On September 22, 2006, at 0958 central daylight time, a Beech 95-B55, N4JV, collided with the terrain in North Sioux City, South Dakota. The airplane was in cruise flight at 9,000 feet above mean sea level (msl) prior to radar and radio contact being lost. The pilot was fatally injured. The airplane was substantially damaged. The 14 Code of Federal Regulation Part 91 business flight was operating in instrument meteorological conditions. The pilot had filed and activated an instrument flight rules (IFR) flight plan. The flight originated from the North Platte Regional Airport (LBF) North Platte, Nebraska, at 0853 with an intended destination of La Crosse, Wisconsin.

Personnel at the fixed base operator (FBO) at LBF stated the airplane arrived at their airport on September 19, 2006. The pilot instructed line personnel to fill up the main fuel tanks. The FBO reported they filled the main fuel tanks with 74.7 gallons of fuel. The airplane was then tied down until it departed on the accident flight.
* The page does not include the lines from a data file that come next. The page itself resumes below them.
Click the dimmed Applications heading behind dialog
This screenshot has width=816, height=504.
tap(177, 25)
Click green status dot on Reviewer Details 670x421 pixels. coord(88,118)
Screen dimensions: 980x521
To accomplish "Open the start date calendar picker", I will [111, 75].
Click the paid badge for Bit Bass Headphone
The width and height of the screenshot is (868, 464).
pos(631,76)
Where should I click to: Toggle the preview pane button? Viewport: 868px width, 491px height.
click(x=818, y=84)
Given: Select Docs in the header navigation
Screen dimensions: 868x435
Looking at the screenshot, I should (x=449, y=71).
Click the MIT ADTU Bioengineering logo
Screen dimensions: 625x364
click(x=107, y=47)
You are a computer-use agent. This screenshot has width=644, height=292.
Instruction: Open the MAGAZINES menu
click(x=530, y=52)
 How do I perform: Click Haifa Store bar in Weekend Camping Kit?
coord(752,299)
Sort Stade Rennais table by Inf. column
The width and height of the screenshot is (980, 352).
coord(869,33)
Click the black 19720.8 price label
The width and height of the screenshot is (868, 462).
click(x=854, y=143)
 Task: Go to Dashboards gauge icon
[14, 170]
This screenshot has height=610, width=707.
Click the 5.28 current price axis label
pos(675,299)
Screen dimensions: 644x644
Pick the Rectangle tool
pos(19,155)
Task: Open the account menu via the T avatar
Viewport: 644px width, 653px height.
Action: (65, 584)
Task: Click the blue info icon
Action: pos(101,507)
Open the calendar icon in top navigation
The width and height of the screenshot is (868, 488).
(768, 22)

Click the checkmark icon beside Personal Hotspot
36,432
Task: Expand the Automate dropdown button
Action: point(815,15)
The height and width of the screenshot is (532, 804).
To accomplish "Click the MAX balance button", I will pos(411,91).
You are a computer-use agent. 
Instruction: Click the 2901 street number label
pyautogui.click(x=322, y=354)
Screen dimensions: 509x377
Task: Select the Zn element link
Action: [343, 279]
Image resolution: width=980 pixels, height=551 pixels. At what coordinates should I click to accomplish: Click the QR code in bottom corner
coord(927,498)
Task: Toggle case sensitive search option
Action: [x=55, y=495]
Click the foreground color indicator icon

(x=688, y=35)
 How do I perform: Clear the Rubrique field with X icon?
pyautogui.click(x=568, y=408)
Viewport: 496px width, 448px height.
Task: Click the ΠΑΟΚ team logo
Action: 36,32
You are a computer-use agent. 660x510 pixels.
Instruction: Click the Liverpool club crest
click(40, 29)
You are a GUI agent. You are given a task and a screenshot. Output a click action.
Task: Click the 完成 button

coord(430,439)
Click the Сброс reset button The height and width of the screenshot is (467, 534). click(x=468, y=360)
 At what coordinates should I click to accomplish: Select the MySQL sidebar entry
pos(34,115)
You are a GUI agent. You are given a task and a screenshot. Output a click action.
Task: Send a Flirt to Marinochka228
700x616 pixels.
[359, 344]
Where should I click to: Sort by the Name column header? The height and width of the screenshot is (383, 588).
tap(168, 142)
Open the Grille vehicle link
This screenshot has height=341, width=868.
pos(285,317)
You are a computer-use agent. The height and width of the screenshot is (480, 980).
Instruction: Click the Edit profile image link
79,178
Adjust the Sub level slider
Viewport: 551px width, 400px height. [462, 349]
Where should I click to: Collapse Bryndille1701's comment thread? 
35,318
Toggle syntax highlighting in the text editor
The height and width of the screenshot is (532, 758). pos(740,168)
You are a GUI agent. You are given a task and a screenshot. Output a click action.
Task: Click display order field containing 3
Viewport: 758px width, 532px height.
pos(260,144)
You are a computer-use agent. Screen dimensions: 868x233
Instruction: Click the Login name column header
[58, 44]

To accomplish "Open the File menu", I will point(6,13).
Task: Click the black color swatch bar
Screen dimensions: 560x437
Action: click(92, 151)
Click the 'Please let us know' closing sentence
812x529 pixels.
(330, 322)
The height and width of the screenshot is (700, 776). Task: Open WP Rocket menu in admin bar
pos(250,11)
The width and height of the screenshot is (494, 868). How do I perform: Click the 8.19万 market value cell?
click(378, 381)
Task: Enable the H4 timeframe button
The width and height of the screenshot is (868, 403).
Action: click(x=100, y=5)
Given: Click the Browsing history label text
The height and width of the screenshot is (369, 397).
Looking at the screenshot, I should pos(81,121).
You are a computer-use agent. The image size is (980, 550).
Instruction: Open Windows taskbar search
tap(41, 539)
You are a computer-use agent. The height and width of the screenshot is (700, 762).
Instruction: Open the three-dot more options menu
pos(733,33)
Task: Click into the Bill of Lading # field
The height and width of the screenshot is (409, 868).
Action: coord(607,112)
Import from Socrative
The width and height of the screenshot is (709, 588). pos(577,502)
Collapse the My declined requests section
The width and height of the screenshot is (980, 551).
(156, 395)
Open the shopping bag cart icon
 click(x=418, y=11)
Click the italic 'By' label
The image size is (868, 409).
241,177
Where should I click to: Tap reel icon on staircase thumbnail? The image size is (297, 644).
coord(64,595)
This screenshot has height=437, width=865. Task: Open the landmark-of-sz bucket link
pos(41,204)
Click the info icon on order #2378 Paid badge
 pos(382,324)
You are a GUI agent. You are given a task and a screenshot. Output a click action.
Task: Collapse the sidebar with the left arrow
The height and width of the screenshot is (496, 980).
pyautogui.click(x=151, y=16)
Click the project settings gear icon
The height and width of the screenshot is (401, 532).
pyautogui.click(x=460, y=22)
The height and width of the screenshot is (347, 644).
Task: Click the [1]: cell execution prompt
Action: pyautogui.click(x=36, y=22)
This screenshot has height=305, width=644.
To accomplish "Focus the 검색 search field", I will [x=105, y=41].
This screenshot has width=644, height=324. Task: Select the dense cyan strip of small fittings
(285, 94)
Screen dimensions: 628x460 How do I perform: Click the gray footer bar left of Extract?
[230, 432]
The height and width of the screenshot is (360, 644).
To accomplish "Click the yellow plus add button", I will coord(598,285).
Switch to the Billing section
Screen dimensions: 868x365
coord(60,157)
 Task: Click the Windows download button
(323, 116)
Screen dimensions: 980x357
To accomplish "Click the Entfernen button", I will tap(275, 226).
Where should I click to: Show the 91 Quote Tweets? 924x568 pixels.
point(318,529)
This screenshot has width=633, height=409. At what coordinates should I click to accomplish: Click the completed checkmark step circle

At 0944, the pilot of N4JV contacted Sioux City approach control stating that he was at 9,000 feet. At 0954, the approach controller informed N4JV that the Crypt military operations area (MOA) to his east was active. The controller stated that he could either go 5 miles to the north or he could descend to 7,000 feet to avoid the MOA. The pilot did not respond to this radio call. At 0955, the controller again called N4JV at which time the pilot responded with his call sign. The controller repeated his earlier call about the MOA. The pilot did not respond to numerous attempts by the controller to contact him.

According to the Sioux City Approach Radar the first radar contact they had with the airplane was at 0940:38 when it was at a reported altitude of 8,800 feet. The airplane then climbed to an altitude of 9,000 feet where it remained until 0955:56 when it began a descending left turn. At 0956:26, the altitude data went into coast mode and the ground speed was reported as being 204 knots. Four seconds later, radar data shows the airplane turning to the right with a ground speed of 50 knots at an altitude of 7,400 feet. At 0956:34, the airplane enters another left turn and is still descending. At 0956:48, the altitude was recorded as being 5,200 feet with a ground speed of 29 knots. The altitude data then once again entered the coast mode.

A witness reported seeing the airplane spinning slowly as it descended in a nose down attitude. Other witnesses reported seeing the airplane spinning as it descended out of the clouds with variations in the engine sounds.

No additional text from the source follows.